PLAQUEMINE — Shannon Battiste, an attorney, feels that there is a clear culprit responsible for the demise of his client.
“This is about negligence and a lack of training,” Battiste told the Louisiana Record, referring to the 2016 death of Anthony Ourso Jr. following a violent encounter with Plaquemine police. “This kind of behavior isn’t the first time I’ve heard of such a story in these parts.”
Battiste and Harry Brown are now representing Ariel Barker, the mother of Ourso’s two young children, in a $6 million federal lawsuit in which the city, police chief and police department are named as defendants. The suit alleges that Ourso’s civil rights were violated.
In June 2016, the 38-year-old Louisiana man was confronted by police after receiving calls of a man wandering door-to-door in a nearby neighborhood. Police body cam surveillance later showed Ourso being wrestled to the ground by four officers as they struggled to handcuff him.

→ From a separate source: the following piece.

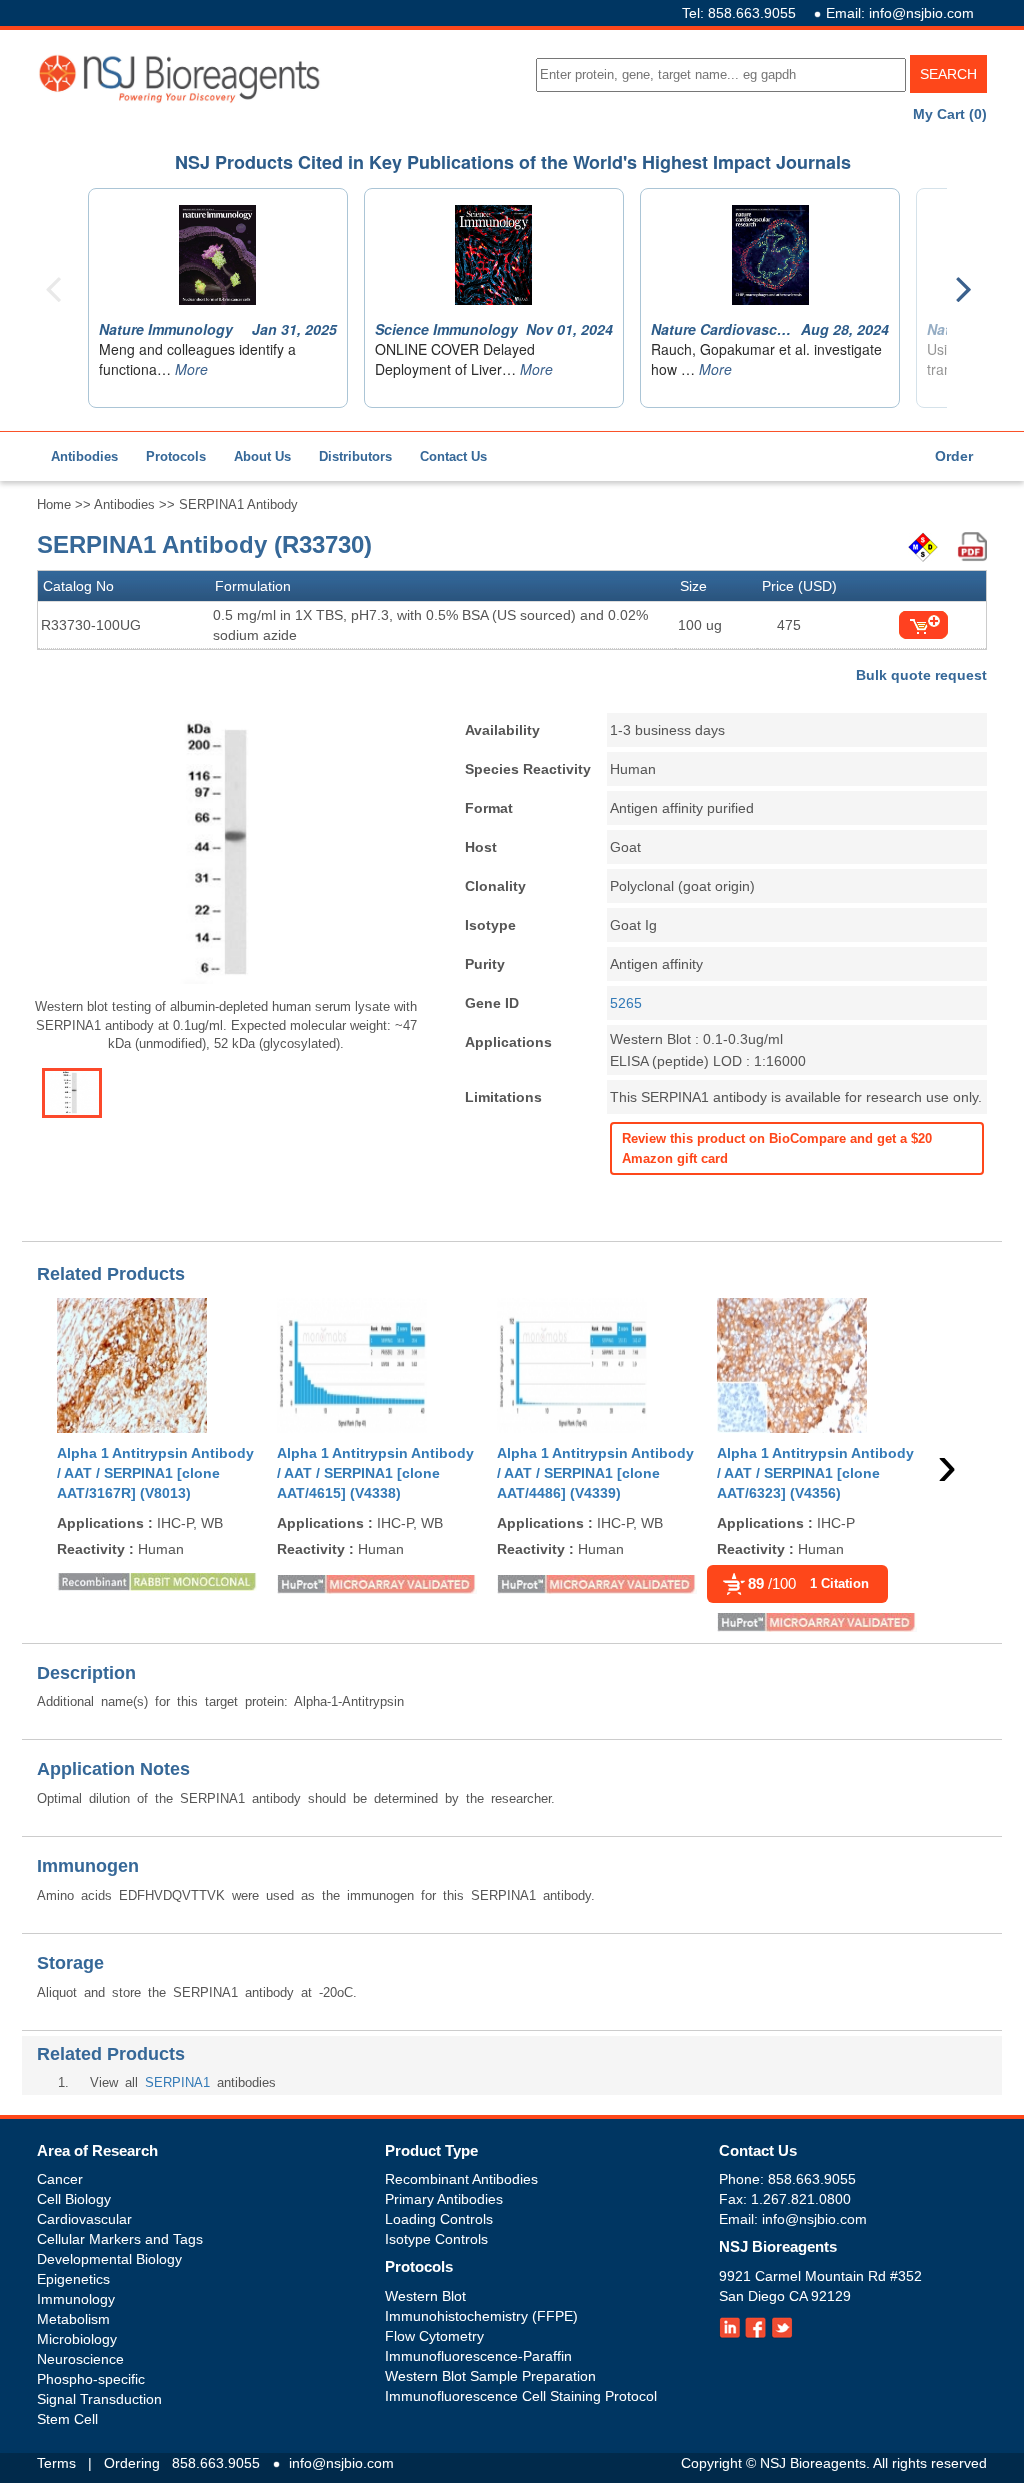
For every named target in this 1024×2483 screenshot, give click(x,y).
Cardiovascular (84, 2219)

The officers involved have since been identified as James Breaux, Demetre Jackson, Victor Hebert and Travis Roberts.
An autopsy report revealed that Ourso died from heart complications caused by methamphetamine in his system, with the physical struggle with officers and the method they used to restrain him cited as contributing factors.
“Justice for me would be for my client to be adequately compensated for the loss of her children’s father,” Battiste said. “I will prove that officers mishandled this arrest and contributed, if not caused, his death.”
Battiste said he is prepared to present expert testimony that will establish holding a person with drugs in his or her system in a prone position can have dreadful consequences.
None of the officers involved were criminally charged after a grand jury cleared them based on the officers’ claims that Ourso did not comply with orders and "forcibly and violently" resisted them.
“All of the officers are still employed and on active duty,” Battiste said. “A lot of people have not even been made aware of the incident, which is odd because usually something of this magnitude involving police is always a part of the local news coverage.”
The suit further claims Ourso was fully complying with officers when Hebert, who was officially off-duty at the time, arrived and escalated the situation by slamming Ourso to the ground.
Battiste said that as his client cried out for help, one of the officers allegedly stepped on his hand while another placed his knee on his head and third one placed his knee and full weight on his back.